En conférence de presse jeudi soir à Bangkok, Justin Trudeau a affirmé qu’il allait souligner à Djerba « ses préoccupations par rapport aux reculs démocratiques » dans le pays hôte, mais aussi « qu’on est en train de voir dans bien des parties du monde ». Il devrait y avoir des rencontres avec des dirigeants mondiaux, mais on ne sait pas encore lesquels. Le Canada, en comptant les membres comme le Québec et le Nouveau-Brunswick, est le deuxième plus gros bailleur de fonds de l’OIF, après la France, avec 30 millions de dollars chaque année.

Justin Trudeau lors d’une rencontre en mai dernier avec la secrétaire générale de l’OIF Louise Mushikiwabo. Crédit image : Adam Scotti (Cabinet du premier ministre).

S’il est l’un des acteurs clés au sein de cette organisation, c’est une autre histoire sur le continent africain qui compte plus d’une trentaine de gouvernements et d’États membres permanents ou observateurs à l’OIF.

« On n’est pas un très gros joueur et on n’a pas nécessairement les capacités pour le devenir », estime Marie-Eve Desrosiers.

« On n’a ni argent ni personnel sur place pour être parmi les plus gros joueurs (…).
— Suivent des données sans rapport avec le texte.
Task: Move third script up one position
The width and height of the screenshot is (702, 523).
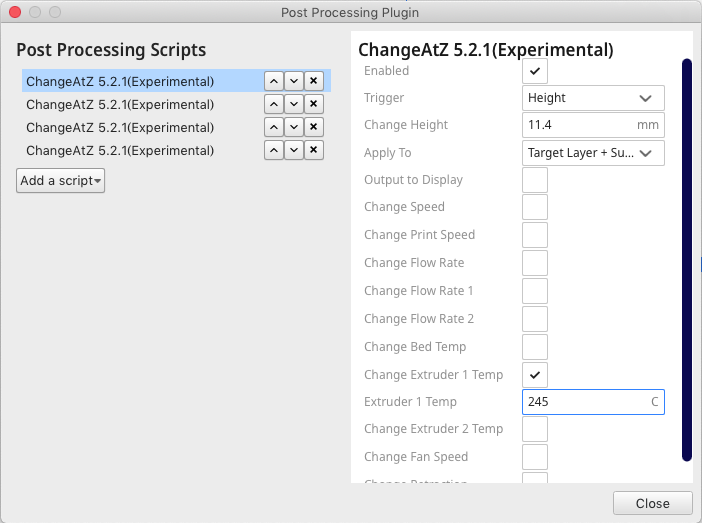Action: [x=273, y=127]
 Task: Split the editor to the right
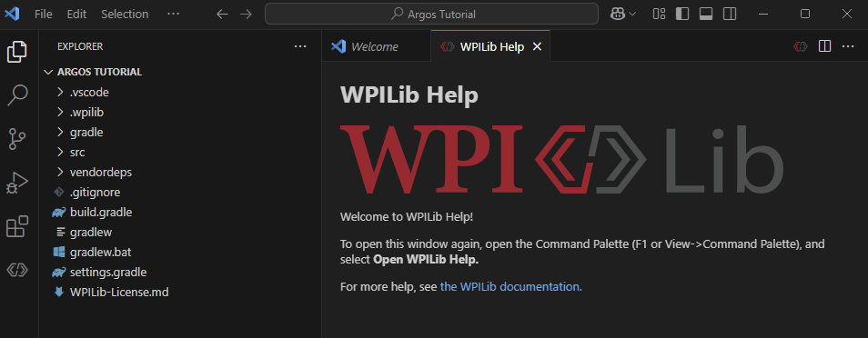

Je ne suis pas convaincue que les choses risquent beaucoup de changer à long terme », ajoute-t-elle.

Elle concède que le Canada « pourrait profiter plus » de sa francophonie avec les pays africains.

« Le Canada en a fait une position très claire qu’il était conscient que l’Afrique était le continent de l’avenir. C’est le continent qui vit une émergence fulgurante mais avec quelques signaux problématiques politiquement, car il y a un recul de la démocratie (…) Mais c’est sûr qu’il y a une opportunité pour le Canada de s’impliquer et de développer ses partenariats en Afrique. »

Selon les données de l’OIF de 2018, sur les 321 millions de locuteurs du français, 62 % proviennent d’Afrique. D’ici 2050, on projette que 9 francophones sur 10 au monde proviendront de ce continent et que le français pourrait être la langue la plus parlée du monde.

L’Ontario, membre observateur de l’OIF, sera d’ailleurs représenté cette fin de semaine par la ministre des Affaires francophones Caroline Mulroney. Elle rejoint la délégation canadienne qui comporte le Nouveau-Brunswick et le Québec, dont le premier ministre François Legault. Il s’agit du premier Sommet de la Francophonie depuis 2018 qui avait eu lieu en Arménie. Le sommet de 2020 avait été reporté en premier lieu pour cause de la pandémie et l’an dernier en raison de la situation instable politiquement en Tunisie.